German culture and film had a particular penchant for a type of gothic. The C18th Romantic Movement marvelled at nature but also had a religious or pantheistic aspect. The latter lent itself to the use of magical or supernatural elements. The most influential writer in terms of gothic was E.T.A. Hoffman. His first collection of stories was Fantastic Pieces in Callot’s Style (Fantasiestücke in Callots Manier, 1814-15, the title after a C17th French engraver of grotesque pictures) was full of gothic tropes and tricks.

The romanticism fed into the C20th movement of Expressionism. Reacting against forms of realism, the members used large almost abstract shapes, with bright unrealistic colours. There were also element of the grotesque. One member, Franz Marc declared, “art is nothing but the expression of our dreams.” Theatrical expressionism used forceful characterisation along with highly stylised sets. The expressionists were radical and modernist, but there was also a fear of what change might unleash.

Expressionism became a force in German cinema after the ‘changes unleashed’ in World War I. One factor was theatre personnel familiar with expressionism who moved to working in the film industry. The key film is The Cabinet of Doctor Caligari. It exemplified expressionism on film. Visually it utilised abstract and stylised settings. The acting was both stylised and heightened. Settings and characters employed the exaggerated and the grotesque. The most notable aspect of the style was the use of chiaroscuro, or light and shadow. This combination also gave the films a strong gothic sense. Caligari and its successors gave German film reputation for distinctive and skilful imagery.
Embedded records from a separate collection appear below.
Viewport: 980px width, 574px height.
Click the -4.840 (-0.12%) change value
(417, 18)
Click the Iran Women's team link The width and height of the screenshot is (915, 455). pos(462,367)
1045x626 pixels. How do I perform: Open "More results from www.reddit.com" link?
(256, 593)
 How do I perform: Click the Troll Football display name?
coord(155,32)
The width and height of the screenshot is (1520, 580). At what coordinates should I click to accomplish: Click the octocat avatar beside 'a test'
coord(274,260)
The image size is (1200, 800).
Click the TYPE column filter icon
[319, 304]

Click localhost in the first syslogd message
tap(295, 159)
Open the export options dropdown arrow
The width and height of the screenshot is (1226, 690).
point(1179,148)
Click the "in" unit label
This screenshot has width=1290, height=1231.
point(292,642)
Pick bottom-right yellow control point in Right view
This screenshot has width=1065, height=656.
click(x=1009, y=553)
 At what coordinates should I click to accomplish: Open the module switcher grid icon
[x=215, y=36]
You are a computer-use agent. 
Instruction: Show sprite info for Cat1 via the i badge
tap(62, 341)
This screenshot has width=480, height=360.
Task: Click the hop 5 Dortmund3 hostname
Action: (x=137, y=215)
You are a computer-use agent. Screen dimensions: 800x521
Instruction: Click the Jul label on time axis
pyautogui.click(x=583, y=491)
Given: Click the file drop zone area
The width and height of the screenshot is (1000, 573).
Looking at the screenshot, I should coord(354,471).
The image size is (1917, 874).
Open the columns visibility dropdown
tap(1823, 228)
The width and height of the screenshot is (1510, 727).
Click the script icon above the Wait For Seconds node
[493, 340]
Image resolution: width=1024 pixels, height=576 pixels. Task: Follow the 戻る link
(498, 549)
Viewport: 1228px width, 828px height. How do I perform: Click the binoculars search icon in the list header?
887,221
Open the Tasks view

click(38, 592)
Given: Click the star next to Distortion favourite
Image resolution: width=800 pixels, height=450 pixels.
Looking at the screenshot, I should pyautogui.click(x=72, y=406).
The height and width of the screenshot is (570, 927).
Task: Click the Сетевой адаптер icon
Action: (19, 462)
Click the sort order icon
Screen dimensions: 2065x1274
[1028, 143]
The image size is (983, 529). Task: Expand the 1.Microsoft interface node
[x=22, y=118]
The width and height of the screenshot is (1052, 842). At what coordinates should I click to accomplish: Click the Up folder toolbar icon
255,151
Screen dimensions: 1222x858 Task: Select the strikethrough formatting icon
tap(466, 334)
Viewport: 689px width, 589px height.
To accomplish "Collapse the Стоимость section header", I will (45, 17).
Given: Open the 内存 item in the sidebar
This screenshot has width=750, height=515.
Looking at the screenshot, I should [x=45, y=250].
The expressionist films of the 1920s were not totally new. There had been earlier films with these tendencies. In particular there should be noted The Student of Prague (Der Student von Prag, `1913) a film about a doppelgänger or shadowy double. The film uses elements from the tales of Hoffman. And there is The Golem (Der Golem, 1913) where a man-made figure is bought to life and used to wreak havoc. Unlike Expressionist art many of the films hark back to the past and take on the gothic milieu. Thus Nosferatu combines gothic elements with Romantic imagery and with Expressionist techniques.

David Punter attempts to formulate a more general view of gothic literature, which is seen to include North American writers like Edgar Allan Poe and modern writers like Angela Carter. He emphasises that it is [in opposition to realism] a non-realist genre. He posits three general characteristics – paranoia, the barbaric or fear of the past, and breaking taboos. The film is clearly non-realist and all three chracteristics are central to Murnau’s Nosferatu. There is increasing paranoia for nearly all the characters as the film develops, and frequently for the cinema audience as well. The film is soaked in period detail, which becomes more menacing as the tale runs its course. And breaking a taboo is central to the film and to the striking climatic scene as Orlok visits Ellen.


Even allowing for the developments in style and technique since the silent era the film remains the most potent expression of the dark, threatening and sexual disturbance in the Stoker novel. At the time there was an air of mystery around the central character of Orlock and the actor who played him. This has been pick up in the 2000 film Shadow of the Vampire. Writer Stephen Katz and director Elias Merhige play with the notion that Max Schreck was a real vampire. That an effective drama can be made of this myth speaks to the continuing fascination and influence of one of the most famous of silent films.